Parker described his anger at Mercury on a single in 1978 called "Mercury Poisoning," for his new label, Arista. In it the singer hissed, "I'm the best-kept secret in the West." Parker then proceeded to record what many consider his most enduring album with The Rumour, 1979's Squeezing Out Sparks. Producer Jack Nitzsche persuaded the band to play more economically, thus emphasizing the guitar-driven intensity of Parker's compositions. The album included "Discovering Japan," a bittersweet love song, as well as the edgy, political rock-reggae tune "Protection." Jon Pareles, writing in the Village Voice, proclaimed Squeezing Out Sparks to be "Parker's toughest, most decisive album," and the Voice called it the year's best LP.
Parker's 1980 release The Up Escalator featured more tough rockers, including "Endless Night," which boasted backing vocals by Parker fan and rock superstar Bruce Springsteen. Escalator marked the end of Parker's collaboration with The Rumour. The band had already cut a few albums without him, and he felt that he would be better off on his own.
Parker's first album as a solo artist was 1982's Another Grey Area, produced by Jack Douglas. Pareles reviewed the album, this time in Rolling Stone, and felt that "[Parker] clearly feels at home." The year 1983 saw the release of The Real Macaw, produced by David Kershenbaum. Rolling Stone admired the "propulsive, brilliantly sung LP," detecting "some of the British singer's best work since Squeezing Out Sparks." Still, Parker could not score a hit. Frustrated, he again changed labels, landing at Elektra. With a band called The Shot that included Rumour guitarist Brinsley Schwarz and keyboardist George Small, he recorded the album Steady Nerves. Released in 1985, the disc garnered strong reviews. Musician dubbed it "a brawny, satisfyingly diverse collection that puts the singer back on an even keel." The album featured the song "(Wake Up) Next to You," the closest Parker had come to a hit single. But the label's promotional expenses, which included nearly $100,000 for a video, were excessively lavish, and when the single received only modest rotation, Parker ended up in debt. He broke with Elektra and signed with Atlantic Records.
In the three years that passed before his next LP, Parker married his longtime sweetheart, whom he'd serenaded in The Up Escalator's "Jolie Jolie." The two had a baby daughter, Natalie, prompting some critics to worry that domestic life would blunt the edge of Parker's music. The first indication that these fears were unfounded came when Parker ditched Atlantic before even producing an album; he managed to get a small advance from RCA and recorded a spare, intimate work with Schwartz and the rhythm section with whom he'd recently toured.

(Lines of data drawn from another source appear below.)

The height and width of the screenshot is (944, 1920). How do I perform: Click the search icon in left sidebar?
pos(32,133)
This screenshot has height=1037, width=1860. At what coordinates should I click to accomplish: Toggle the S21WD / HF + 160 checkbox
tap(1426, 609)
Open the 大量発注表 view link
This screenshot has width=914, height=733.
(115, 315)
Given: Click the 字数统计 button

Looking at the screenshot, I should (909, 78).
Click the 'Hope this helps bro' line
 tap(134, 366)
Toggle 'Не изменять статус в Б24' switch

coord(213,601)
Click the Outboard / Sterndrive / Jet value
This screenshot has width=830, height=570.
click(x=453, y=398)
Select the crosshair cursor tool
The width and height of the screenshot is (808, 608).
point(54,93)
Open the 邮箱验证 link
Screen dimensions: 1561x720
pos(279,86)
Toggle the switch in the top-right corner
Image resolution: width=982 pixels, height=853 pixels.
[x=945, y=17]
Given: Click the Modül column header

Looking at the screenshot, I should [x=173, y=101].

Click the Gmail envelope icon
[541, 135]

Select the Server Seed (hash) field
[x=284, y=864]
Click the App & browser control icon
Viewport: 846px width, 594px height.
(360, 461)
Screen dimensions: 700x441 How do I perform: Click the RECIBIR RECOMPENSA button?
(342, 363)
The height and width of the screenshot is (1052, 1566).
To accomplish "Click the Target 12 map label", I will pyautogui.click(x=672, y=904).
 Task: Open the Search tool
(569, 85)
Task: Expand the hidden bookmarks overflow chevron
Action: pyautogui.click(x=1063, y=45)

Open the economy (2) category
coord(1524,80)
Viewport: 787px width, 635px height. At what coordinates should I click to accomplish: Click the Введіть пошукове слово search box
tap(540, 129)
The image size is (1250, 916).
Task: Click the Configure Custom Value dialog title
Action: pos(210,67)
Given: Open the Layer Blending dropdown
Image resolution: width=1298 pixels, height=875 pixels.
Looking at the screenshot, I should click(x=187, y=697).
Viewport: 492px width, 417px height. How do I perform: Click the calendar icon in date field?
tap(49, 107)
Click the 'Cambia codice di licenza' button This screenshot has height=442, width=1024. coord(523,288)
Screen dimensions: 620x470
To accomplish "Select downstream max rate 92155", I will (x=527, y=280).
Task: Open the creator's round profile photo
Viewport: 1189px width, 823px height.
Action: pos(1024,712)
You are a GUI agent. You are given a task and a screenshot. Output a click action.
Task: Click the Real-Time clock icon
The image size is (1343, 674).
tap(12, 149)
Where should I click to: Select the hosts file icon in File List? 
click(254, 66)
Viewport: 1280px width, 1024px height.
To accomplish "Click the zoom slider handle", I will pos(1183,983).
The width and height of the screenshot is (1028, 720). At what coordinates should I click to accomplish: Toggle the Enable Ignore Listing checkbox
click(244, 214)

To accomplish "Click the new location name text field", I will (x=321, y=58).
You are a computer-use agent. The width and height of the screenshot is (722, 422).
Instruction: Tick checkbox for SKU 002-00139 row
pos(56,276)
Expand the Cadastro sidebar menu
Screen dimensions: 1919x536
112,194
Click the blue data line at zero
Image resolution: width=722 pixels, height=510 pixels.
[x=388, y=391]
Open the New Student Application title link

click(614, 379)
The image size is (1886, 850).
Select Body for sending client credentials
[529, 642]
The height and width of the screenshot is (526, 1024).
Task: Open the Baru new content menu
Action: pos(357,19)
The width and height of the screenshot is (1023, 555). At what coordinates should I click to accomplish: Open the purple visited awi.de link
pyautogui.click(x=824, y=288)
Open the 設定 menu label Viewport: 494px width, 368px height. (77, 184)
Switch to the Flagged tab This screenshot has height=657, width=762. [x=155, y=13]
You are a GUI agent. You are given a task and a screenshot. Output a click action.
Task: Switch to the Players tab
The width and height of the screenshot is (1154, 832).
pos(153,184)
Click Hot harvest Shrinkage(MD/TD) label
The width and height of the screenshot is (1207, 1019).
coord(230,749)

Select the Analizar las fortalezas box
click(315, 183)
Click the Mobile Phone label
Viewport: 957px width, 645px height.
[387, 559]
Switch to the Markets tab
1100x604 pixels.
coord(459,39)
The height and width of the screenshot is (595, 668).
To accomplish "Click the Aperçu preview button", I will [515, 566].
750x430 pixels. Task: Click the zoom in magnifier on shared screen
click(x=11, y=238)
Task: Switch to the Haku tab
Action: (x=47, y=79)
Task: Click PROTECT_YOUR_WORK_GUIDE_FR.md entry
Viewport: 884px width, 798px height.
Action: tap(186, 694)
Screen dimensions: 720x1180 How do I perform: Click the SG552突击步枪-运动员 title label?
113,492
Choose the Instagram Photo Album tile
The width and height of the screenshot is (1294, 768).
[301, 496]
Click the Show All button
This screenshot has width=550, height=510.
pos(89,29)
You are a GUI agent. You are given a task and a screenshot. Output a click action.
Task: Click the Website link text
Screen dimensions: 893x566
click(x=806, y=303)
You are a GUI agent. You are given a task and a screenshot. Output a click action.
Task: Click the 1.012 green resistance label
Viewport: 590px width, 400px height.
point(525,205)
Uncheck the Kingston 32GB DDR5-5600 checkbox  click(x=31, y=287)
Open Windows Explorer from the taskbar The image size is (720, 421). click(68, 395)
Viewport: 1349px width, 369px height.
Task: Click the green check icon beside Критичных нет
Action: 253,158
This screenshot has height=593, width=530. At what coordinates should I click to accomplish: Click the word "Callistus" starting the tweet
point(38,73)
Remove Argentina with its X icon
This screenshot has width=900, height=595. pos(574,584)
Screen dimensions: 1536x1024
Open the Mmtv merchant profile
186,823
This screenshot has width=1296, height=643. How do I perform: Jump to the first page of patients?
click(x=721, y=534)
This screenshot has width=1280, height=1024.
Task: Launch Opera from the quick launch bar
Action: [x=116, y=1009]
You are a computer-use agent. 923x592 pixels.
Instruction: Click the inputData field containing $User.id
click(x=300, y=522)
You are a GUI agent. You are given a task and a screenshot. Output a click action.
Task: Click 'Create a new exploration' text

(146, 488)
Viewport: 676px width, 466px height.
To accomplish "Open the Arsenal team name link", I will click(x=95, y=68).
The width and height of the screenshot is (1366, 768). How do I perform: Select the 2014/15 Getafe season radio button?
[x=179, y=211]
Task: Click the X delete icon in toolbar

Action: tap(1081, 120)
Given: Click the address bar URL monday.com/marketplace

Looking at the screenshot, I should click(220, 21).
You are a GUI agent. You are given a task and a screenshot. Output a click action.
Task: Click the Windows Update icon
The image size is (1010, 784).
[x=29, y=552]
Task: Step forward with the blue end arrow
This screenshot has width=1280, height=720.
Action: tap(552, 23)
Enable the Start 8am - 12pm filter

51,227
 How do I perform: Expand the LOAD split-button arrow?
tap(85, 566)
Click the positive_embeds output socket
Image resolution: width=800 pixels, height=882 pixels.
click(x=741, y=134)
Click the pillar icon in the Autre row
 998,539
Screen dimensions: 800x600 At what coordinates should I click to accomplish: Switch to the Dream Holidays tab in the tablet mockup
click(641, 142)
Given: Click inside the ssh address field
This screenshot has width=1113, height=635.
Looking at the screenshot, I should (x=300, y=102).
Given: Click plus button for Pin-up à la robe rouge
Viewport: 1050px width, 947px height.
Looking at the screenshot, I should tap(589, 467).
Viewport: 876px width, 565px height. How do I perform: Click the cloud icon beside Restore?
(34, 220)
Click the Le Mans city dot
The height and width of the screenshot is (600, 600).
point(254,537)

This time out Parker produced the next project himself, telling Musician, "My idea was to make the record sound more like my demos." A meager recording budget of $60,000 helped him obtain the desired sound, resulting in 1988's The Mona Lisa's Sister. Anthony De Curtis of Rolling Stone declared it to be Parker's "most compelling record in nearly a decade." The album included the bitter "Success," as well as a worthy remake of the Sam Cooke classic "Cupid." Parker's 1989 Live! Alone in America, which documented his solo tour, however, left critics cold despite the inclusion of several new songs. Human Soul, released the same year, got better reviews but saw poor sales.
For the Record …
Born on November 18, 1950, in Deepcut, near London, England; married Jolie, c. 1984; children: Natalie.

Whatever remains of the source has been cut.